**The problem:**
In the entries that follow, find the line containing "This screenshot has height=558, width=1292."; from there, copy every line exactly through the line containing "The width and height of the screenshot is (1568, 241).".

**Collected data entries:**
========================================================================

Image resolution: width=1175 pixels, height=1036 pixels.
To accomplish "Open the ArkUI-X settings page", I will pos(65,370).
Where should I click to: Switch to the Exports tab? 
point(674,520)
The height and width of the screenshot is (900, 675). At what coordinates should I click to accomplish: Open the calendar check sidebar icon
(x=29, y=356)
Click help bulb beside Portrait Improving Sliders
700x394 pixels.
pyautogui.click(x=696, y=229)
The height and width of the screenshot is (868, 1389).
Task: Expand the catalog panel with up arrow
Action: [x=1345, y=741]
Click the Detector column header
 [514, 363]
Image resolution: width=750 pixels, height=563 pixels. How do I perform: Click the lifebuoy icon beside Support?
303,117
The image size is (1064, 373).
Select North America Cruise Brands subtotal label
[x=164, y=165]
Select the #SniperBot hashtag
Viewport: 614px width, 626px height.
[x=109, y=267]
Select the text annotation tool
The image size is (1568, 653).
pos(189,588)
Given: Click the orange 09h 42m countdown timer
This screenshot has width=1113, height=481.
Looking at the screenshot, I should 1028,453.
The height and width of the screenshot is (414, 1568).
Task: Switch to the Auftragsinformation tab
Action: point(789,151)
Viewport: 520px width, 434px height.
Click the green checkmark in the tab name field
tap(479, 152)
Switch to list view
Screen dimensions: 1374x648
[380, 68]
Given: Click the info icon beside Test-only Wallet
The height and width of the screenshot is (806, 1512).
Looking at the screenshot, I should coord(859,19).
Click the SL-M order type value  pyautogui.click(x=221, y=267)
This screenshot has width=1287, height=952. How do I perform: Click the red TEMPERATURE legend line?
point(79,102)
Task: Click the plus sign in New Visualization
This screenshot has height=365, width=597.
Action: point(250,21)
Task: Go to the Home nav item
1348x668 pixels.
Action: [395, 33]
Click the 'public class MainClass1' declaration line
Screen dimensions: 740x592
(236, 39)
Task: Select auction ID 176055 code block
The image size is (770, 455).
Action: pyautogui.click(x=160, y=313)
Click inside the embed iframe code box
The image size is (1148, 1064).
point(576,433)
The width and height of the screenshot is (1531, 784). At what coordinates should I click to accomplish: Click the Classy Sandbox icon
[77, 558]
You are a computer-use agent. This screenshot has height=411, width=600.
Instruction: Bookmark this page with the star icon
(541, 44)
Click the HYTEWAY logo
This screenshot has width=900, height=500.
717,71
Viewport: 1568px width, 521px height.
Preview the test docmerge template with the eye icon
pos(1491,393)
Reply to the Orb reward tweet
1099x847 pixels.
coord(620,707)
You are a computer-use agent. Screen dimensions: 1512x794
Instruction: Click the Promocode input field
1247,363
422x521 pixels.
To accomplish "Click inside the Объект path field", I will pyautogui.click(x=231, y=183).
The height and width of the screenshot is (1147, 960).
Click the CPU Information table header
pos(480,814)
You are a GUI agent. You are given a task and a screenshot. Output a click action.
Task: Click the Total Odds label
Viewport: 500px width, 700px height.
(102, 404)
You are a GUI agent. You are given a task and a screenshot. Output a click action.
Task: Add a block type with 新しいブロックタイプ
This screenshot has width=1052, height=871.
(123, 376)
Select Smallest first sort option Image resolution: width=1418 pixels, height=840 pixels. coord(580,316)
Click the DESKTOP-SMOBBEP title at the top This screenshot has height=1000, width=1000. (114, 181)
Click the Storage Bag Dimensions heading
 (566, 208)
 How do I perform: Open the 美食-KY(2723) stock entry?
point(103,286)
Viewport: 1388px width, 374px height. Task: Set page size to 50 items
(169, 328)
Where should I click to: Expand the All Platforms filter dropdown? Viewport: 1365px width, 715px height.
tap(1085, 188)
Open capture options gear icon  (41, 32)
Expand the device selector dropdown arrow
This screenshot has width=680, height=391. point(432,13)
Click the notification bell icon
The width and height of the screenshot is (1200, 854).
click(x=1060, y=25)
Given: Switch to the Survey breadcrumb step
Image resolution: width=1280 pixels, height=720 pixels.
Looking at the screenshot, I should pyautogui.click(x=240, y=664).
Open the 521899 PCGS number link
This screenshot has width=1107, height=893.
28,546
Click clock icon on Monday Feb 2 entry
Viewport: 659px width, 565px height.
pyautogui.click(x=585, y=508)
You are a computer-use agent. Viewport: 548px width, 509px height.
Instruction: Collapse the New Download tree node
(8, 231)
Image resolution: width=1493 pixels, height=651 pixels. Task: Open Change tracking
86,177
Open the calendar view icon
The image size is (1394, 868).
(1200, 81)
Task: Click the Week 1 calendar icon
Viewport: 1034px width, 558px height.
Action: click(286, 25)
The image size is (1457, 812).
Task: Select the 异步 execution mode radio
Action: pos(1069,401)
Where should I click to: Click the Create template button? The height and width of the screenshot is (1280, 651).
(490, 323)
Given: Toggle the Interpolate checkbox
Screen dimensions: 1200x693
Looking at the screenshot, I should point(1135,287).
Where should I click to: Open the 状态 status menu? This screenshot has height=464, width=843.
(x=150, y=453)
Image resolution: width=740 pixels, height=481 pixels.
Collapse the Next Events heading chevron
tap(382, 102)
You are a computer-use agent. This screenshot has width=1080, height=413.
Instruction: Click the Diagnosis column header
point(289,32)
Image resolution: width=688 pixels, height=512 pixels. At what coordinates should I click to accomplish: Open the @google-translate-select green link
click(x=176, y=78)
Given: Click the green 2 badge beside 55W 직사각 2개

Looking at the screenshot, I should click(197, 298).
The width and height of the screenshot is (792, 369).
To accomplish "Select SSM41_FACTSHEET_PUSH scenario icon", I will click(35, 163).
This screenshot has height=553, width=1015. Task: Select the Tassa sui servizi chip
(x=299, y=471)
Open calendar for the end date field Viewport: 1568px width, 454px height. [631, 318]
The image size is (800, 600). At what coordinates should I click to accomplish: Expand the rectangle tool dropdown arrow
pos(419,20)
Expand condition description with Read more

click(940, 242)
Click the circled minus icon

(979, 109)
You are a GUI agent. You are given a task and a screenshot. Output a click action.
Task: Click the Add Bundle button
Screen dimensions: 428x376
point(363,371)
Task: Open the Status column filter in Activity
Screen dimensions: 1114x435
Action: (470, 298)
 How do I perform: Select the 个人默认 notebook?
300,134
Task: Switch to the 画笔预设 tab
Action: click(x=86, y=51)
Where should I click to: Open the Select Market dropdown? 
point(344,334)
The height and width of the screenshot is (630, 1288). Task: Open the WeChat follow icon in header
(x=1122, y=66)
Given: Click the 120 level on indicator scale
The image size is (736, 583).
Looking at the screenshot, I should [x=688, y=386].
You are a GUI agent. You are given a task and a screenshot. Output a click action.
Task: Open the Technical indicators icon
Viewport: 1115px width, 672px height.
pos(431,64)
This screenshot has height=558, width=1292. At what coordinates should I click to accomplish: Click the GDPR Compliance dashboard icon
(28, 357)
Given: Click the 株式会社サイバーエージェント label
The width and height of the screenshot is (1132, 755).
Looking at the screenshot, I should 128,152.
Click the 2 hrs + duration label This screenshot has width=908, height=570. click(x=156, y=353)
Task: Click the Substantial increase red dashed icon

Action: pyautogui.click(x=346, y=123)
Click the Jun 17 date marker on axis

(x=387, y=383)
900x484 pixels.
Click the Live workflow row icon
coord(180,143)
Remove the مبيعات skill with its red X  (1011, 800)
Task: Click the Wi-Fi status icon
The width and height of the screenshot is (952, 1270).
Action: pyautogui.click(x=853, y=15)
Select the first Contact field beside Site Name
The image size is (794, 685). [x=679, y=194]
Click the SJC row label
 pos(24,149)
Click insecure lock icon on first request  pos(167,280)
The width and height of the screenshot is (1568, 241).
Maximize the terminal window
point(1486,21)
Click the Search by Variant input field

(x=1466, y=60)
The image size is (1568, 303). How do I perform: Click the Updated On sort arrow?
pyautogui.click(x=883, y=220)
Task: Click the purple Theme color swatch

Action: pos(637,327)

========================================================================

**Solution below:**
This screenshot has height=558, width=1292. At what coordinates should I click to accomplish: Click the GDPR Compliance dashboard icon
(28, 357)
Given: Click the 株式会社サイバーエージェント label
The width and height of the screenshot is (1132, 755).
Looking at the screenshot, I should 128,152.
Click the 2 hrs + duration label This screenshot has width=908, height=570. click(x=156, y=353)
Task: Click the Substantial increase red dashed icon

Action: pyautogui.click(x=346, y=123)
Click the Jun 17 date marker on axis

(x=387, y=383)
900x484 pixels.
Click the Live workflow row icon
coord(180,143)
Remove the مبيعات skill with its red X  (1011, 800)
Task: Click the Wi-Fi status icon
The width and height of the screenshot is (952, 1270).
Action: pyautogui.click(x=853, y=15)
Select the first Contact field beside Site Name
The image size is (794, 685). [x=679, y=194]
Click the SJC row label
 pos(24,149)
Click insecure lock icon on first request  pos(167,280)
The width and height of the screenshot is (1568, 241).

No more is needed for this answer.